**WHAT TO DO:**
Rewrite all of the rows below, including the requests, and shift every coordinate in the answers by adding 17 to it. Leave the pictures out of your answer.

**GIVEN ENTRIES:**

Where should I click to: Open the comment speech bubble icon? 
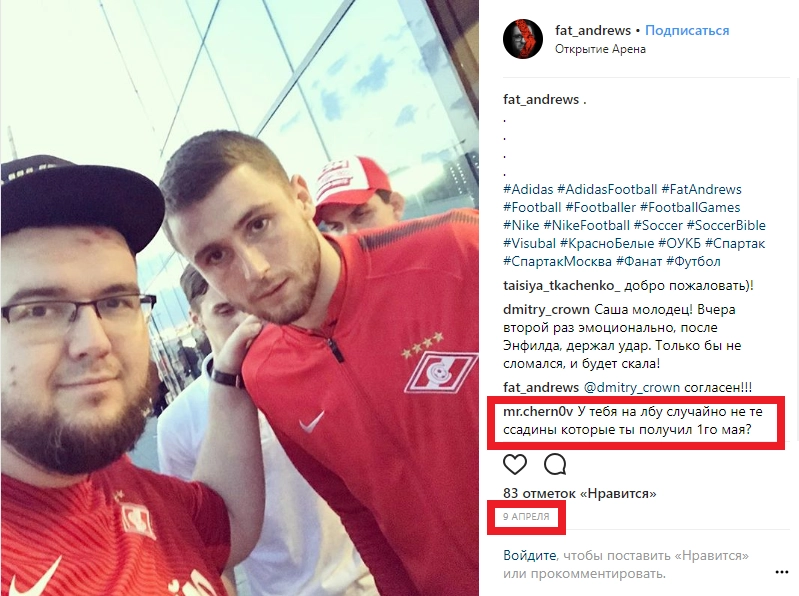coord(555,465)
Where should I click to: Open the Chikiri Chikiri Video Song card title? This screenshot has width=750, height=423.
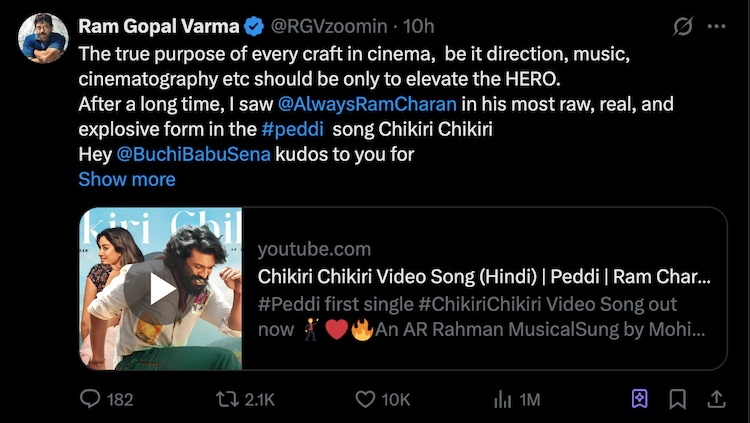pyautogui.click(x=484, y=277)
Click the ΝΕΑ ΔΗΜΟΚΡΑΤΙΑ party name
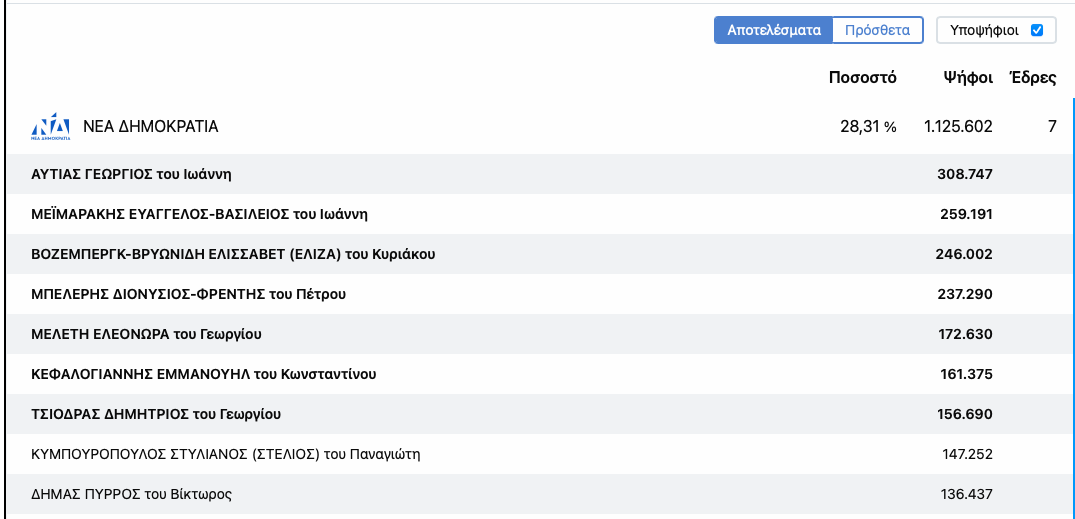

**WRITTEN REPLY:**
Where should I click to: Open the comment speech bubble icon? 
coord(572,482)
Where should I click to: Open the Chikiri Chikiri Video Song card title? This screenshot has width=750, height=423.
pyautogui.click(x=501, y=294)
Click the ΝΕΑ ΔΗΜΟΚΡΑΤΙΑ party name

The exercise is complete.